Henri M. Holocaust testimony (HVT-1736) interviewed by Pam Goodman and Bonnie Dwork
- New York, N.Y. : A Living Memorial to the Holocaust-Museum of Jewish Heritage, 1990
- Interview Date
- November 12, 1990.
- 2 copies: 3/4 in. dub; and 1/2 in. VHS with time coding.
- Cite As
- Henri M. Holocaust Testimony (HVT-1736). Fortunoff Video Archive for Holocaust Testimonies, Yale University Library.
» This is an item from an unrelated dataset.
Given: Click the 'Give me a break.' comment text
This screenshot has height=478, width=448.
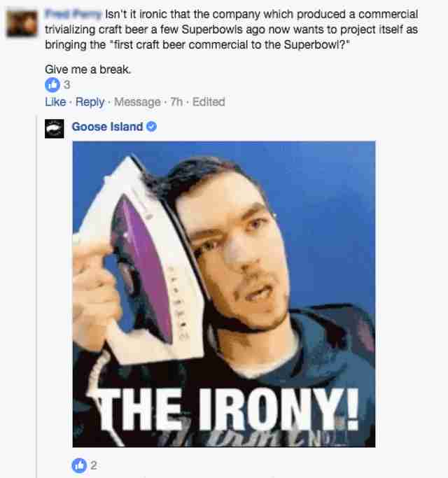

Videotape testimony of Henri M., who was born in İzmir, Turkey in 1924. He recounts his family's move to Clichy, France in 1926; relatives emigrating to Saint-Brieuc; participating in Boy Scouts; German invasion; fleeing with his parents and brother to Saint-Brieuc; returning home after two months; anti-Jewish restrictions; smuggling himself to Moissac, in the unoccupied zone, with assistance from a non-Jew; living in a home organized by Jewish scouts (EIF); forming lifelong friendships, including his future wife; his brother's arrival; his parents living nearby; receiving false papers from a clandestine Jewish scout group (la Sixième) and dispersing in 1943 when Germans arrived; attending school under his false name; passing his baccalaureate in June 1944; joining the Jewish partisans; actions against Germans in Mazamet and Castres; liberation; returning to Moissac; not joining the French army after they would not accept his non-French colleagues; learning relatives had been deported and did not return; emigration to Cuba in 1948 to join relatives; marriage; his daughters' births; and emigration to the United States to escape Castro, although he initially supported him. Mr. M. discusses his increasing cynicism due to his war experiences and the Castro revolution. He shows photographs, documents, and artifacts.